Economics is the study of production, distribution, and consumption of goods and services. In economics there are two different theories, the classical economic theory and the Keynesian economic theory. They both contrast each other and bring out two different view/sides in economics. Classical economics is summed up as market functions without government interference while Keynesian economics is the theory about why in short run, economic output is influenced by aggregate demand, and government interference is almost always needed to solve an issue.
Classical economics comes from the concept of laissez-faire which means the “free market.” Being in a free market allows people to have a say when it comes to making economic decisions. Because people are allowed to have a say it makes sure that all the economic resources are being distributed to whom needs/wants it. In Classical economics government spending is for the most part frowned upon. They believe that government spending takes away the resources that individuals need. Also, classical economics has the goal of creating long term solutions when it comes to economic problems. The classical economic theory is developed by things like inflation, government regulation, and taxes. It also plays a big role on the well being of the free market environment. Classical economics is also very free flowing and its goal is to have prices and wages adjust freely to demand over periods of time. This theory has the goal of always wanting full employment and making sure that everyone who wants to work is being used to their full capacity. Overall classical economics is based off of the idea that the economy is self correcting, and if something happens to the economy then it was meant to happen and it will fix itself.

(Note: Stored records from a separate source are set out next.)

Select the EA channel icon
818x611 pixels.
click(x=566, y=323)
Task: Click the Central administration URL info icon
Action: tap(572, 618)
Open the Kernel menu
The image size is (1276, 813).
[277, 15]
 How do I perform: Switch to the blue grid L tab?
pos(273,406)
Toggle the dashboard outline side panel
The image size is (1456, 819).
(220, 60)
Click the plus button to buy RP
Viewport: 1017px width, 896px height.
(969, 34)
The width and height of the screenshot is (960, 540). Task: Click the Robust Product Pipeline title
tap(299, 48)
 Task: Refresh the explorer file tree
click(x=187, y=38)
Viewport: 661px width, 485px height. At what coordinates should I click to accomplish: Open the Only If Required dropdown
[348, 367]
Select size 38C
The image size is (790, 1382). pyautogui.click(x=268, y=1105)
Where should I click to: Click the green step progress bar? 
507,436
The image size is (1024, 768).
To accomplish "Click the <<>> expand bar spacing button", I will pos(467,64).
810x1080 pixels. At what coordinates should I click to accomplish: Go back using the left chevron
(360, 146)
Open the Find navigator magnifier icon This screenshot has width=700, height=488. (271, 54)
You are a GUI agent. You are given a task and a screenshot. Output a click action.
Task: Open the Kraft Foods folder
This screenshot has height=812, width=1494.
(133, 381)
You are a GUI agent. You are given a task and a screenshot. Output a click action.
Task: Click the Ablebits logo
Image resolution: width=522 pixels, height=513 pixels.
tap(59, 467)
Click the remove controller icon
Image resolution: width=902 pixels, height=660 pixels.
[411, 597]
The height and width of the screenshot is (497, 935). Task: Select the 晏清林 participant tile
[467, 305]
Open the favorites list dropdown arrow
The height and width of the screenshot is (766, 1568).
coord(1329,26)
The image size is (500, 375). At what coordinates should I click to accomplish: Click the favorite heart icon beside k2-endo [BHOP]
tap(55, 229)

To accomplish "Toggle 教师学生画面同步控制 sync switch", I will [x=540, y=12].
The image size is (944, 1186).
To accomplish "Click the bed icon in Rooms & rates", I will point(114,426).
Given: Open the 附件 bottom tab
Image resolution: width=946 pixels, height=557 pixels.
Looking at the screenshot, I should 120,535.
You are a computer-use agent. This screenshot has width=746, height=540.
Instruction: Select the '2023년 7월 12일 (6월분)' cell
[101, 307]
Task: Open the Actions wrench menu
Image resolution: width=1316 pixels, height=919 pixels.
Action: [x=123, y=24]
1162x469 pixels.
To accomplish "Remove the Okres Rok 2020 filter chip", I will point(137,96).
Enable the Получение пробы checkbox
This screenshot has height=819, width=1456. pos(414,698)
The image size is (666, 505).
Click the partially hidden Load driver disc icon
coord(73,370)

Keynesian economists believe that aggregate demand is influenced by the people decisions both public and private. Public decisions are made by the government while private decisions are made by individuals and businesses in the economic marketplace. Keynesian economic theory is summed up as how a nations monetary policy can affect the economy. Keynesian economics mostly relies on the idea of government spending to the economy back to where it should be. Its believed that the economy is made up of consumer spending, business investment and government spending. Keynesian economists think that government spending can improve the economy or take the place of economic growth if it is needed. Keynesian economics focuses on the short-term need and how something can be changed for the moment instead of for the long-run, and that government intervention is usually the best solution. Keynesian economists believe that the government should always intervene to help the economy in the short-run otherwise the long-run might never come.
Classical and Keynesian economics are two completely different theories but they both have the same goal, that is to get the economy back to where it is suppose to be. Classical economists want to do what is best for the long-run and want it to happen naturally and not with any government intervention. Keynesian economists believe the best way to fix the economy is to do what’s best for the moment and not for the long-run, and to get that you need some type of government interaction. After reviewing classical and Keynesian economics I’ve decided that both have very different points of view on how to run the economy but both can be argued for what would work the best.